Toeristisch Vlaanderen en Nederland
Mon Schepers (lector aan de Katholieke Hogeschool Mechelen, departement Coloma) zet uiteen wat de Vlamingen beweegt om bij de buren op vakantie te gaan. Hij put voor de cijfers uit een tussentijds rapport van het Westvlaams Economisch Studiebureau, Reisgedrag van de Belgen in 1996.
Het aantal zomervakanties van de Belgische bevolking in 1996 wordt op 7,8 miljoen geschat, de meesten blijven in eigen land of vertrekken naar Frankrijk en Spanje. Na Italië, Duitsland en Oostenrijk is Nederland het zevende land op de lijst van vakantiebestemmingen. Van de Belgische vakantiegangers in Nederland is 90% Vlaming. Sterke toeristische trekpleisters zijn de Noordzeebadplaatsen (24,1%) en het Deltagebied (15,2%), maar de rest van het bestemmingspatroon is sterk versnipperd. Vakanties in Nederland duren gemiddeld 8 à 10 nachten en behoren samen met de andere buurlanden tot de kortste (de duur wordt langer naarmate de bestemming verder van huis ligt).
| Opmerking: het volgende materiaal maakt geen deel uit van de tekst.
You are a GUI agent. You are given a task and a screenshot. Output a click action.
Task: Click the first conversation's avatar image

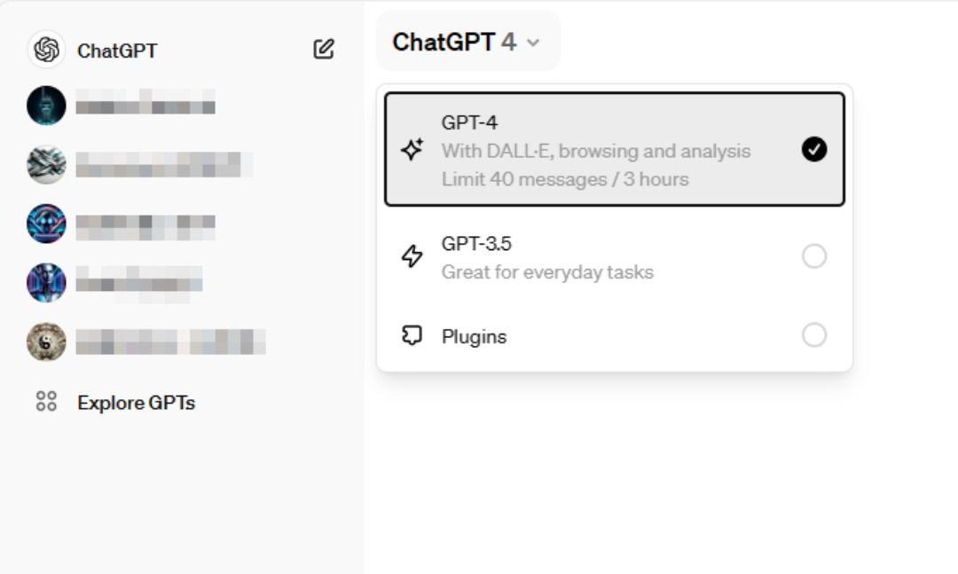47,106
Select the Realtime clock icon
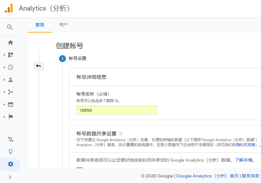This screenshot has height=183, width=261. point(10,67)
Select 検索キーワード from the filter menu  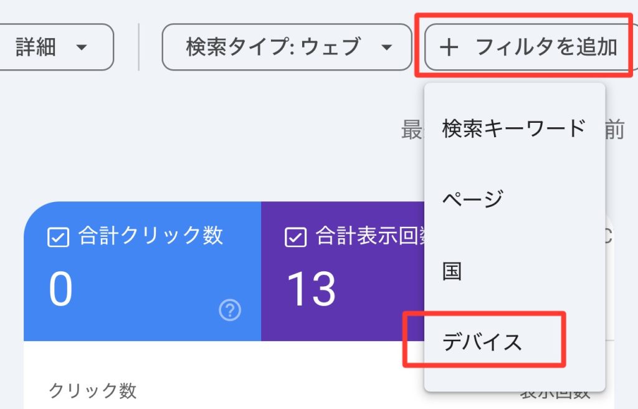(514, 128)
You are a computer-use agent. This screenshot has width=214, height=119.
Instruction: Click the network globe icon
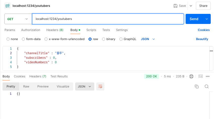click(191, 76)
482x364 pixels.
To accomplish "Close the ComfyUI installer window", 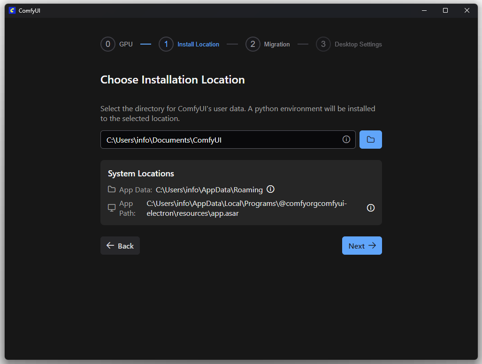I will tap(467, 10).

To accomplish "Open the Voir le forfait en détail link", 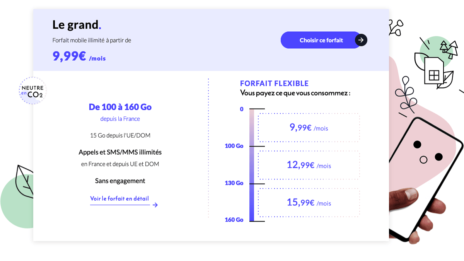I will click(x=119, y=199).
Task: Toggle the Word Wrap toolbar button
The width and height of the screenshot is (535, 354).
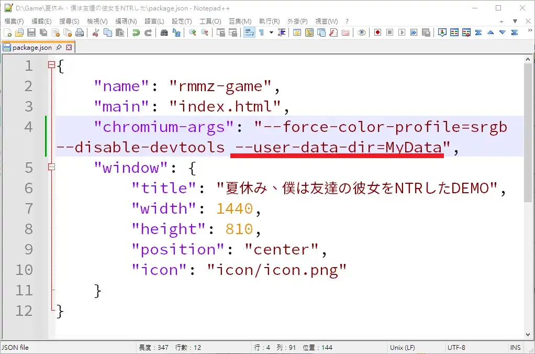Action: coord(249,32)
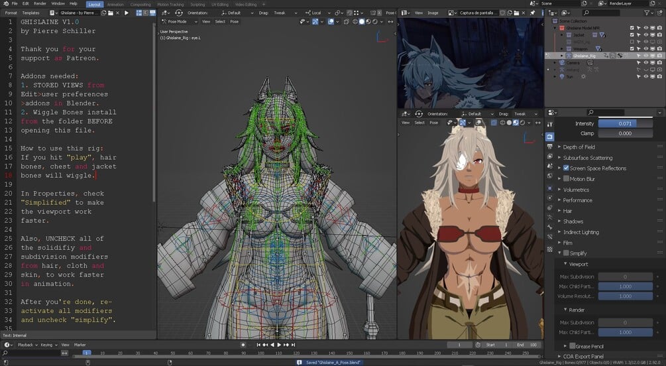This screenshot has height=366, width=666.
Task: Open the Keying popover in the timeline
Action: pos(47,345)
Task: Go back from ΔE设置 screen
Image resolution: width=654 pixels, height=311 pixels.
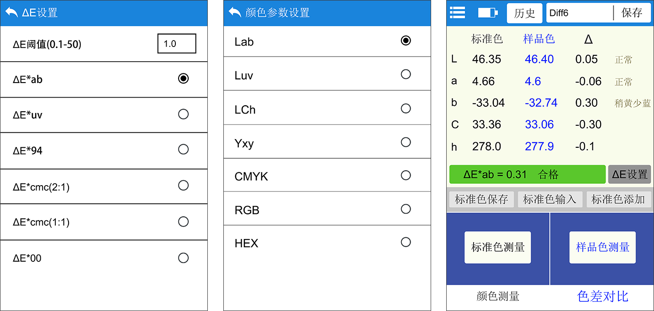Action: (11, 12)
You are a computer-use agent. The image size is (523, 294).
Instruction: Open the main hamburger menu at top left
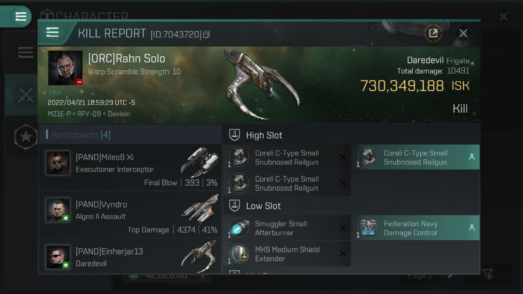tap(20, 16)
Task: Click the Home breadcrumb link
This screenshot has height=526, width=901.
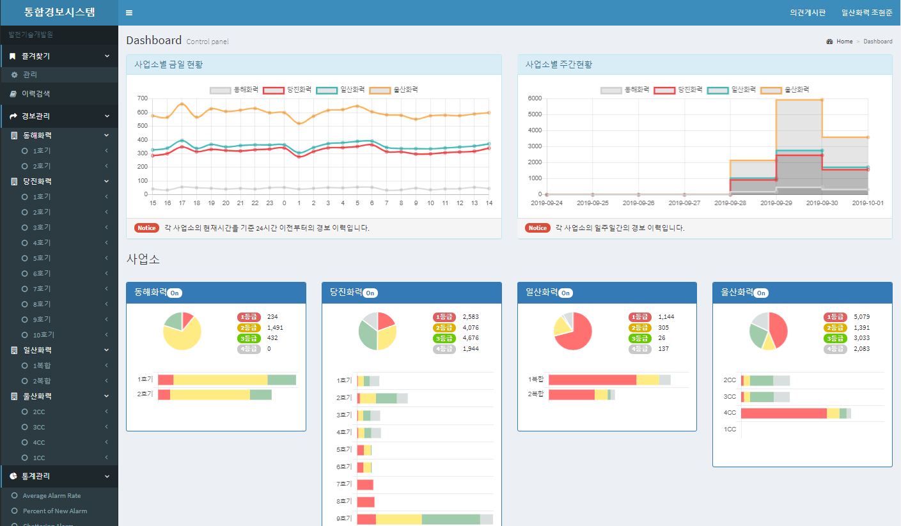Action: pyautogui.click(x=845, y=42)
De vakantiegangers naar Nederland organiseren hun verblijf overwegend zelf, alhoewel men soms een beroep doet op organisaties voor het regelen van de logies. Het vervoer houdt men ook het liefst in eigen hand: 80,5% van de mensen gaat met de auto, 12,8% met de bus en 7,8% met de trein.
En waarom gaan Vlamingen naar Nederland voor hun zomervakantie? Er zijn veel sportmogelijkheden, de natuur is mooi, het is er geschikt voor kinderen en het is niet al te ver weg.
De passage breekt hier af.